• [Problem A]: Output everything in the passage on the Texas governor's race from "- R. E. Hanney" down to "(Populist) (removed from ballot)", reproduced word for word.
• [Problem B]: Write the next part of the passage on the Texas governor's race, picking up after its final sentence.

• [Selected excerpt]:
The Texas Republican Party also faced internal divisions, primarily over racial tensions. The "Black and Tan" faction which at the time was led by William M. McDonald had been in charge of the mainline Republican Party but a personal rivalry with Henry C. Ferguson led to there being two rival conventions being held, each claiming to be the legitimate organization. These simultaneous conventions each nominated their own slate of candidates for statewide office with the McDonald faction selecting George W. Burkett and the Ferguson faction selecting R. E. Hanney to be their respective nominees for governor. The state party under McDonald planned to expel all members of the rival faction from the party, but the Ferguson faction managed to get support from the National Republican Party which recognized the Ferguson faction and Hanney as the legitmate ticket.

While the Democratic party convention was characterized as being "the most acrimonious and bitter fight in the history of the Democratic party" since the election of 1873, the fight was mostly contained to the details of the party platform and incumbent governor Joseph Sayers was easily renominated.

There were several minor parties organizing in the state at the time, including the Prohibition Party which saw its largest convention since 1886.

== General election ==
On election day Sayers won reelection in a landslide with over 67% of the vote, maintaining the Democratic Party's control on the office.

===Candidates===
- George Washington Burkett (Republican) (removed from ballot)
- H. G. Damon (Prohibition)
- R. E. Hanney (Republican)
- Jerome Claiborne Kearby, lawyer from Dallas, Populist candidate for governor in 1896, former district attorney of Palestine, candidate for U.S. Representative in 1892 and 1894, major in the 29th Texas Cavalry (Populist) (removed from ballot)

(Recorded data)
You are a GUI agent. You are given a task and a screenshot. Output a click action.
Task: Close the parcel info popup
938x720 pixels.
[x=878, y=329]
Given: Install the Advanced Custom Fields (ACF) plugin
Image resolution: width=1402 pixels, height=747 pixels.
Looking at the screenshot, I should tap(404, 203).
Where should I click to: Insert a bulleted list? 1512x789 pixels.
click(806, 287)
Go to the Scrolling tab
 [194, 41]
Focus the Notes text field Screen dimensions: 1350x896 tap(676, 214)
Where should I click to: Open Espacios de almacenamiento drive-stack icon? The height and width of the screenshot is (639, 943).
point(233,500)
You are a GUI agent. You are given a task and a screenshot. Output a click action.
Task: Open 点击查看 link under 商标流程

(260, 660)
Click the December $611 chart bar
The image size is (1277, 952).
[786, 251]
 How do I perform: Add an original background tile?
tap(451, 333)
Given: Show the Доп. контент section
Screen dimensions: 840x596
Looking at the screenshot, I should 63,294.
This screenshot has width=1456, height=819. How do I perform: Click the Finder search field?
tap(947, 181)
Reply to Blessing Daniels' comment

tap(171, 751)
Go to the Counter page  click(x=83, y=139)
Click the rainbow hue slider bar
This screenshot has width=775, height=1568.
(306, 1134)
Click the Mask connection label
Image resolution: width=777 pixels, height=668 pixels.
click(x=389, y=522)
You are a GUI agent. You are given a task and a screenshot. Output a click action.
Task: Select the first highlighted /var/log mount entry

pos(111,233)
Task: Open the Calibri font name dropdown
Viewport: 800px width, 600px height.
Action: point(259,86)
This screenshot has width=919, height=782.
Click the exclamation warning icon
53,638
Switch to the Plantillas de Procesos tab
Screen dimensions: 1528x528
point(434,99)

• [Response A]:
- R. E. Hanney (Republican)
- Jerome Claiborne Kearby, lawyer from Dallas, Populist candidate for governor in 1896, former district attorney of Palestine, candidate for U.S. Representative in 1892 and 1894, major in the 29th Texas Cavalry (Populist) (removed from ballot)

• [Response B]:
- T. J. McMinn, San Antonio politician (Populist)
- Lee Lightfoot Rhodes, former Populist state representative from Van Zandt County (Social Democratic)
- G. H. Royal, nominee for governor in 1898 (Socialist Labor)
- Joseph D. Sayers, incumbent governor (Democratic)

===Results===

1900 Texas gubernatorial election
| Party |  | Candidate | Votes | % | ±% |
|---|---|---|---|---|---|
|  | Democratic | Joseph D. Sayers (incumbent) | 303,556 | 67.56% | −3.53 |
|  | Republican | R. E. Hanney | 112,864 | 25.12% | N/A |
|  | Populist | T. J. McMinn | 26,579 | 5.92% | −22.15 |
|  | Socialist Labor | G. H. Royal | 155 | 0.03% | −0.10 |
|  | Write-in |  | 6,155 | 1.37% | +1.35 |
| Total votes |  |  | 449,309 | 100.00% |  |

== Aftermath ==
The election effectively marked the end of the Populist Party's period of being the major opposion to the Democratic Party in the state.

The internal division in the Republican Party between William McDonald and Henry Ferguson, both African Americans, weakened the Black and Tan faction and would lead to the "Lily White" faction of the party being able to take control. The Lily Whites embraced white supremacist policies and the party saw African American influence become greatly diminished for decades.